- Born: January 18, 1950 (age 76) Bartow, Florida, U.S.

Academic background
- Education: Duke University University of Georgia
- Thesis: A conceptual analysis of early lexical development (1980)
- Doctoral advisor: Ernst von Glasersfeld

Academic work
- Institutions: Emory University Max Planck Institute for Evolutionary Anthropology Duke University

= Michael Tomasello =

American developmental psychologist (born 1950)

Michael Tomasello (born January 18, 1950) is an American developmental and comparative psychologist, as well as a linguist. He is professor of psychology at Duke University.

Earning many prizes and awards from the end of the 1990s onward, he is considered one of today's most authoritative developmental and comparative psychologists. KNAW identified him as "one of the few scientists worldwide who is acknowledged as an expert in multiple disciplines". According to the APA, Tomasello's "pioneering research on the origins of social cognition has led to revolutionary insights in both developmental psychology and primate cognition."

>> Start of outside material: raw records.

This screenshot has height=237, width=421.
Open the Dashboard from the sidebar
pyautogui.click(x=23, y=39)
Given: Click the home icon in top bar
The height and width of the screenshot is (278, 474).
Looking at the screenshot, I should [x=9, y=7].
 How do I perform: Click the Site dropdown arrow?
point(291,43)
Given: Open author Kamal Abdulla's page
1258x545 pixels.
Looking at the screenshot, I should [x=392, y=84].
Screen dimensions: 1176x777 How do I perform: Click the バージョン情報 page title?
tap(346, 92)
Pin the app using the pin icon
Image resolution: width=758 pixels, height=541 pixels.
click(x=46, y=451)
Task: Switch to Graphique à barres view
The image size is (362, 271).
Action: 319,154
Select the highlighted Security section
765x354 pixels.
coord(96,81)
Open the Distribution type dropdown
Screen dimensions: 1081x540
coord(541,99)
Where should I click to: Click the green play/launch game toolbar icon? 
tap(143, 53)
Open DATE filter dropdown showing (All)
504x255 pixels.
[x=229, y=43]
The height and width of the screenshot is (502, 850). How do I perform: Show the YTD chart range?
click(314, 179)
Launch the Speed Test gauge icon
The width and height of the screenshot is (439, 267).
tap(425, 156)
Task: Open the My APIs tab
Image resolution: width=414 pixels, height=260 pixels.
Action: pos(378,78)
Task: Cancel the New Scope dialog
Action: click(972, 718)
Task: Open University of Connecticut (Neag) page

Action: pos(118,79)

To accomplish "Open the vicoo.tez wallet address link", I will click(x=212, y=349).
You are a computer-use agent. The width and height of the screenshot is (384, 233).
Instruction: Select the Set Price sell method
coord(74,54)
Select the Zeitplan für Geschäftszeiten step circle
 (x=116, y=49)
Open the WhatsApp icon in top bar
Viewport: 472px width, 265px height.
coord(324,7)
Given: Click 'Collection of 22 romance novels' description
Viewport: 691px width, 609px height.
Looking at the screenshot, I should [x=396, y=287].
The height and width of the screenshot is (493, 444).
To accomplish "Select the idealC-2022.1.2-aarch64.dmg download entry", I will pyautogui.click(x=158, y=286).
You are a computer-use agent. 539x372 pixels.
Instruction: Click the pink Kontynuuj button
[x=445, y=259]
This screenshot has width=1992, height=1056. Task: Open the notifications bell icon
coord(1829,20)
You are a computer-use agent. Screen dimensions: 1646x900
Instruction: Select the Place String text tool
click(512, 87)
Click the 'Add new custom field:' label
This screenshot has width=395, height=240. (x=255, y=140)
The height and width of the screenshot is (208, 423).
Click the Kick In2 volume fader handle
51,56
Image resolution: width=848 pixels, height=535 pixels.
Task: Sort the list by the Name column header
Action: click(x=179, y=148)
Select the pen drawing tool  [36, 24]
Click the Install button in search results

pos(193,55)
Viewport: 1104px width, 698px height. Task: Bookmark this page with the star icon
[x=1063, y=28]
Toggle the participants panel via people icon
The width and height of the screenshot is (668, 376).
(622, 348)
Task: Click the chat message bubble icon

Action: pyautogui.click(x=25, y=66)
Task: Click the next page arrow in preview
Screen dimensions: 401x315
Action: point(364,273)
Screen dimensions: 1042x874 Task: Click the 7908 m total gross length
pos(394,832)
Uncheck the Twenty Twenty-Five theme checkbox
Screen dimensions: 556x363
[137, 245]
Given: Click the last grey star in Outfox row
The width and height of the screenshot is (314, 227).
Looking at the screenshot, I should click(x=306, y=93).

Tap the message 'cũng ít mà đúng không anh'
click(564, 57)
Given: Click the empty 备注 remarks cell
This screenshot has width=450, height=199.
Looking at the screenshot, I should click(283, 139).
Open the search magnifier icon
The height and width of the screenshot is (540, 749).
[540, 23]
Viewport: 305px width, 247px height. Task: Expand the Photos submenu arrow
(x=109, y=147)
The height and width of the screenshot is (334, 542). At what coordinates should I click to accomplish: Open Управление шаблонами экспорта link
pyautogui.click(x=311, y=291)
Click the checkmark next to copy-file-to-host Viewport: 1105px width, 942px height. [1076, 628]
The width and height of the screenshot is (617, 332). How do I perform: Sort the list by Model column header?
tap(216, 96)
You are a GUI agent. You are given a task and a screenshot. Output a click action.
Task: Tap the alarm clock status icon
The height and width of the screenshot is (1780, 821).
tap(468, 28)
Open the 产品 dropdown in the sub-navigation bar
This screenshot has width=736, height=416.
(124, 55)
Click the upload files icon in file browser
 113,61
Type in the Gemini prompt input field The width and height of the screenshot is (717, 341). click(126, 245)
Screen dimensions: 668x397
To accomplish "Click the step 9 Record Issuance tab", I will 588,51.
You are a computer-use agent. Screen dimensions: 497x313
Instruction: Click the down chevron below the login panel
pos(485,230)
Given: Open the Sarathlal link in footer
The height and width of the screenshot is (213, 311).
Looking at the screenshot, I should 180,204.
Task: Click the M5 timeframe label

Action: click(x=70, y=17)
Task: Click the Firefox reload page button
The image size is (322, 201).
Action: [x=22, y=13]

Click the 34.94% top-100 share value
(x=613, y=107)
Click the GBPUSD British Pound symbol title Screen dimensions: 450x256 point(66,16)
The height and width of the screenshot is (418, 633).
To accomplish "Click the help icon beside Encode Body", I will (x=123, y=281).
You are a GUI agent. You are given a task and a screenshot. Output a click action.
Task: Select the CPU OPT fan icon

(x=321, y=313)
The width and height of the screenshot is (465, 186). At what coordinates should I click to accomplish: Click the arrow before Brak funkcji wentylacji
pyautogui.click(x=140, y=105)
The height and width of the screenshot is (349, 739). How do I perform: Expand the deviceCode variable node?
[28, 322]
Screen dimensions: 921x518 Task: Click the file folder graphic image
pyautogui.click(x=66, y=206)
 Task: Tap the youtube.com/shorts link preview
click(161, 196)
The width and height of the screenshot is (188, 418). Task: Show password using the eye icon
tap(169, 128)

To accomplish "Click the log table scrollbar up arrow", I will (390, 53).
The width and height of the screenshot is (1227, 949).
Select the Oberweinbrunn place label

==Early life and education==
Tomasello was born in Bartow, Florida and attended high school at the Taft School in Watertown, Connecticut. He received his bachelor's degree 1972 from Duke University and his doctorate in Experimental Psychology 1980 from University of Georgia.

==Career==
Tomasello was a professor of psychology and anthropology at Emory University in Atlanta, Georgia, US, during the 1980s and 1990s. Subsequently, he moved to Germany to become co-director of Max Planck Institute for Evolutionary Anthropology in Leipzig, and later also honorary professor at University of Leipzig and co-director of the Wolfgang Kohler Primate Research Center. In 2016, he became professor of psychology and neuroscience at Duke University, where he now is James F. Bonk Distinguished Professor.

He works on child language acquisition as a crucially important aspect of the enculturation process. He is a critic of Noam Chomsky's universal grammar, rejecting the idea of an innate universal grammar and instead proposing a functional theory of language development (sometimes called the social-pragmatic theory of language acquisition or usage-based approach to language acquisition) in which children learn linguistic structures through intention-reading and pattern-finding in their discourse interactions with others.

Tomasello also studied broader cognitive skills in a comparative light at the Wolfgang Köhler Primate Research Center in Leipzig. With his research team, he created a set of experimental devices to test toddlers' and apes' spatial, instrumental, and social cognition; he argued that social (even ultrasocial) cognition is what truly sets human apart.

==Uniqueness of human social cognition: broad outlines==
Tomasello conducted experimental lab work with nonhuman apes to test his ideas around what makes humans unique. Based largely on lab tests, he argued that apes lack a series of skills:

- social learning through deliberate teaching;
- "true imitation," (imitating not only actions but also manners and styles of doing);
- informative pointing;
- perspectival views, looking at the same thing or event alternatively from another agent's angle;
- recursive mind reading, knowing what others know we know they know (and so forth);
- third-party punishment (when agent C punishes or avoids collaborating with agent B because of agent B's unfairness toward agent A);
- building and enlarging common ground (communicating in order to share with others, and building a sphere of things that are commonly known);
- group-mindedness (prescriptive feeling of belonging, of interdependence, of self-monitoring following general, impersonal expectations); and
- cumulative culture, which he referred to as "the ratchet effect".
Critics of Tomasello — including Frans de Waal, Christoph Boesch, Andrew Whiten, and Volker Sommer — argued that he exaggerated human-animal differences and discounted key social abilities in nonhuman primates. Boesch, a fellow Max Planck anthropologist who studied chimpanzees in the field, argued that the severe psychological traumas experienced by Tomasello's lab subjects rendered his conclusions moot. Other critics joined Boesch in highlighting incongruities between Tomasello's experiments on human children and apes, differences that these critics claimed made for apples and oranges comparisons.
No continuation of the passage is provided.